* Excerpted passage:
════

# Painting wrought iron?



## sisterpine (May 9, 2004)

I am painting the wrought iron around my home. I had it painted 1.5 years ago but the idiots did not know what they were doing and used exterior house paint? Duh the rust spots came right through. So now I have it sanded, scraped, and wire brushed and primed with rustoleum metal primer. I am ready to paint and am using Ace brand rust stop paint because it is tintable to the dark teal I need. 

Question, Can I buy an inexpensive air sprayer, dilute the paint with thinner and spray the portions like gates and doors that have screen as well as iron?

If I cannot find a way to spray the doors and gates I will be here three years from Sunday trying to brush all this screen and make it look decent and not fill in the little holes! It has taken me two days of painting to get half the front door done and the whole little entry porch is iron and screen. The regular window iron things I can paint using a sock on my hand over a glove and that works great. But this screen is killing me. I would have to buy a sprayer because mine is an airless sprayer.:grit:


----------



## Bearfootfarm (Jul 13, 2006)

I doubt you can get it thin enough to keep from plugging the holes in screen.
Even plain water can clog screen holes

Do you have a compressor?
You might be able to use a brush or sponge with thinned paint, and then blow the paint out of the holes before it dries


----------



## ChristieAcres (Apr 11, 2009)

Sorry to hear about your earlier bad experience! I know painting is less expensive, but if you could get it powder coated? It would last for many more years. My DH is a Welder/Machinist and recommends all his customers get their gates/railings powder coated. I have seen some of his railings 10 years after he built them & they were powder coated. They still look beautiful!

I wish there were a better paint product for decking. No matter what we have used to finish our decks, it lasts about half the time (we get a lot of rain).


----------



## RonM (Jan 6, 2008)

Go for the p owder coating or buy a few cans of rustoleum spray paint......


----------



## Steve in PA (Nov 25, 2011)

When I worked for a painting contractor we did ironwork by hand. It takes a long time, but that's just how you have to do it if you want a quality job. Also, visit your local paint store *not the big box* and see what they recommend. I'm partial to Sherwin-Williams, but that's what we used and I saw a difference. A historic home we did 20 years ago is still in great shape.

I would also assume you're going to want oil based paint. It's hellish cleanup, but you can't beat it for longevity.


----------



## sisterpine (May 9, 2004)

Decided that most of it could/would be done by hand with rust stop which is a good one. The parts with screen, like the gates/doors/entry porch it is not window type screen. The holes are bigger, it is steel mesh. Those parts will be sprayed with my compressor and a small container type spray thingy that DB has that I can use. It is gonna be so pretty!


----------



## Bearfootfarm (Jul 13, 2006)

> The holes are bigger, it is steel mesh. Those parts will be sprayed


If the holes are big enough, it would probably take less paint to use a heavy knap roller.


----------



## frankva (May 21, 2009)

Agree. Just be ready to hit drips and runs with small brush. Do not overload roller.

Some things to get proper you just have to bite the bullet and invest the time and fuss. The most fun I ever had was one of those spiral spindle wrought iron gates. Cool gate, but they should have spent the extra for powder coating. Ugh.

Be aware that you may have to retouch spots that didn't get full coverage with the primer. Steel wool will scuff it up.


----------

════

* Data:
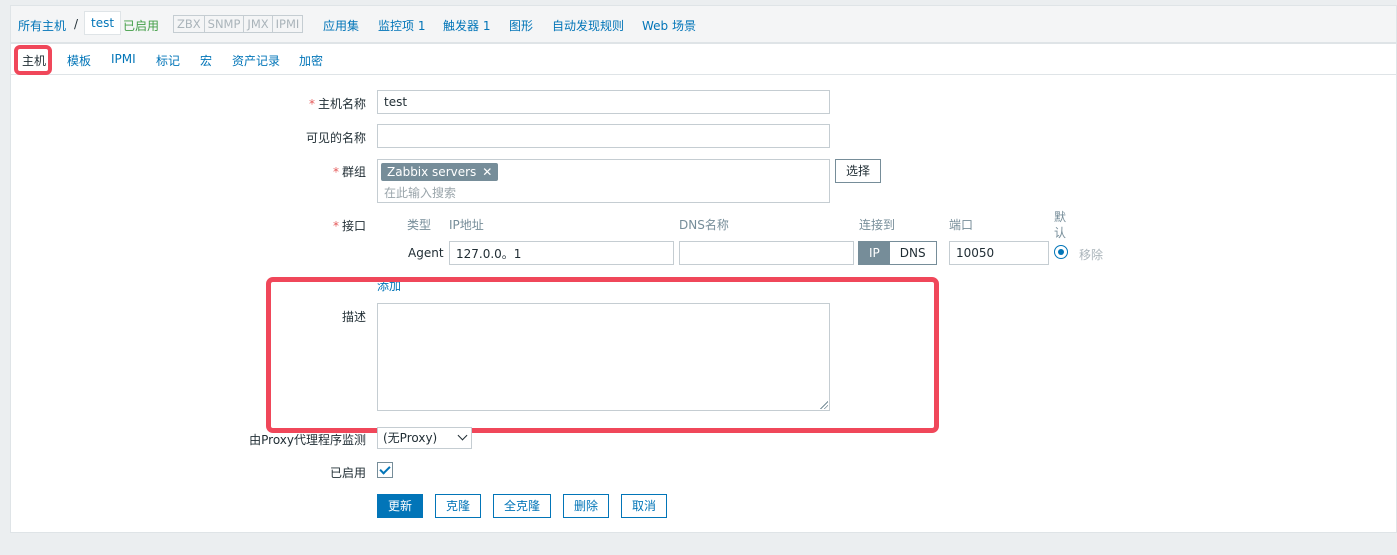  Describe the element at coordinates (308, 440) in the screenshot. I see `proxy-label: 由Proxy代理程序监测` at that location.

════

* What you need to do:
1) Using the thread on painting wrought iron, decide whether each statement agrees with it: (a) The first poster primed the iron with Rustoleum metal primer. (b) Steve in PA says oil-based paint is easy to clean up. (c) The screen on sisterpine's gates and doors turns out to be window-type screen. Answer yes or no for each, and quote the words of the thread that decide it.
2) Rewrite the part of the thread on painting wrought iron that opens with the words "When I worked" and closes with "in great shape.", replacing "painting contractor" with "fencing contractor".

* Outputs for the tasks:
1)
(a) Yes: "primed with rustoleum metal primer."
(b) No: "It's hellish cleanup, but you can't beat it for longevity."
(c) No: "it is not window type screen."

2)
When I worked for a fencing contractor we did ironwork by hand. It takes a long time, but that's just how you have to do it if you want a quality job. Also, visit your local paint store *not the big box* and see what they recommend. I'm partial to Sherwin-Williams, but that's what we used and I saw a difference. A historic home we did 20 years ago is still in great shape.